While the National Program for Prevention & Management of Trauma and Burn Injuries (NPPMT& BI) and emergency response service through DIAL 108, 112 & 1033 as, the Challenges in Indian trauma care include a severe lack of infrastructure (especially in rural areas), a shortage of trained personnel and equipment in pre-hospital care delaying care during the critical “Golden Hour”. This is coupled with a dearth of well-trained doctors and paramedics in trauma life-support skills, especially at primary and secondary healthcare centres. There is poor coordination and networking between hospitals, and the absence of a national lead agency to oversee and coordinate the complex components of a comprehensive trauma system is conspicuous. Inadequate injury data collection makes it difficult to identify injury patterns and target interventions effectively; and a failure to recognize injury as a public health priority manifest in inadequate governmental investment and policy prioritization of trauma care.
In challenges lie opportunities like establishing a pan-India trauma care network to ensure no victim has to travel more than 50 kilometres for care; leveraging telemedicine to improve care and by implementing strict road- safety measures and effective law enforcement to significantly reduce the number of accidents and trauma cases.

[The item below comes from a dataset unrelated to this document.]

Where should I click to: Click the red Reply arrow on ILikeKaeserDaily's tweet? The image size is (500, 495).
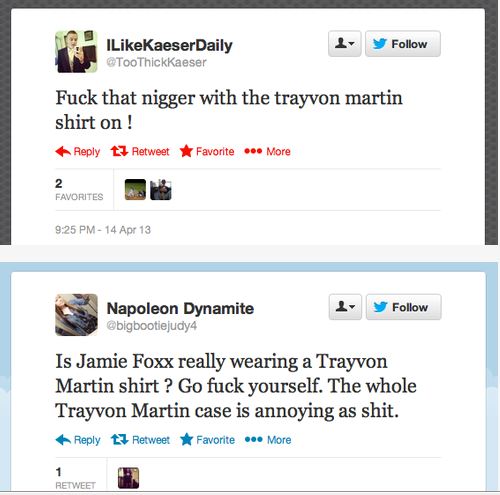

Recommendation – Pillar 10 is recommended to achieve global standards and proactive intervention.
Concluding Thoughts
Resources are always limited as compared to the increasing population and towards this the Indian health care system is plagued by overpopulation, lack of expert clinicians, lack of motivation among existing health work force like Nurses, Laboratory technicians and a following an effective referral mechanism. A graduated referral system that directs patients to the most appropriate level of care based on their medical needs is a must and this calls for strengthening primary care with adhering to strict regulations and innovations. are necessary for improvement in existing referral systems in India.11
The need is for holistic healthy approach to life that considers multidimensional aspects of wellness encouraging individuals to recognize the whole person viz. physical, mental, emotional, social, intellectual, and spiritual. Traditional Indian medicine is one of the oldest medical sciences in the world and Ayurveda emphasizes holistic medicine, which takes the body, mind, and spirit as a whole.12
The path to 2047 also is witnessing a shift away from traditional diets and active lifestyles towards sedentary routines and high-carbohydrate diets. Rapid socio-economic changes and increased affluence are associated with rising obesity and diabetes. The rising prevalence of obesity and diabetes “Diabesity” Crisis, especially as kids are now getting lifestyle disease places a significant economic burden on India’s healthcare system and affects productivity.13
The health of India’s workforce is fundamental to achieving its economic potential. Without addressing the underlying factors that hinder health access and quality, India’s growth trajectory could be substantially hindered. The urgent need is for prioritizing integrated public health strategies that address the shared roots and risks and for strategic interventions in health sector and equitable access to care.